What is expected:
Copy exactly the lines from the one containing "for Win95 keyboard" through the last line of the records below, both included, and leave out the pictures.

—————

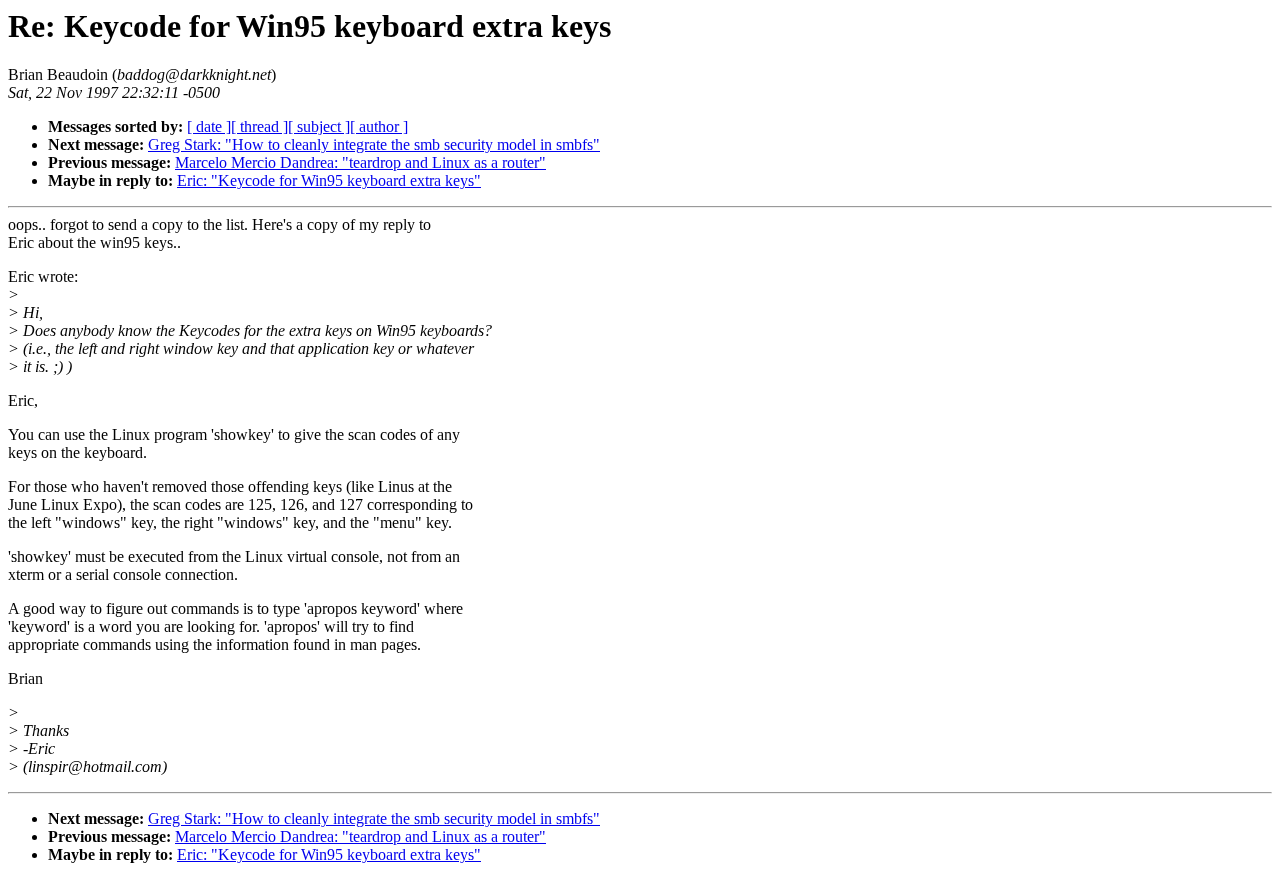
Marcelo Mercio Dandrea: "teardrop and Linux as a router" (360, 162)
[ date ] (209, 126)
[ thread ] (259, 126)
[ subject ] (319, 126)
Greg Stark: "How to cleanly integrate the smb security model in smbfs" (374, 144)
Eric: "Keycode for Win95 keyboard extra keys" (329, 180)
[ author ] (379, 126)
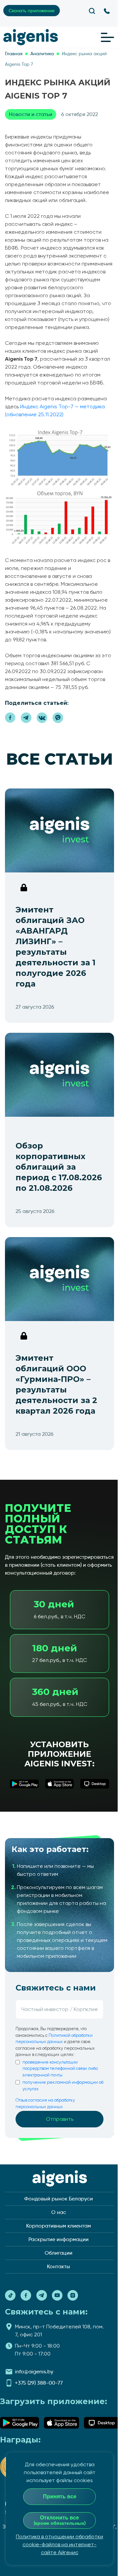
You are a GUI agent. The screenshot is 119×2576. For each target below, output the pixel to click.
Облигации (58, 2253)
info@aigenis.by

—————

Expected answer:
Eric: "Keycode for Win95 keyboard extra keys" (329, 180)
[ author ] (379, 126)
You are a GUI agent. The screenshot is 119×2576. For each target below, output the pixel to click.
Облигации (58, 2253)
info@aigenis.by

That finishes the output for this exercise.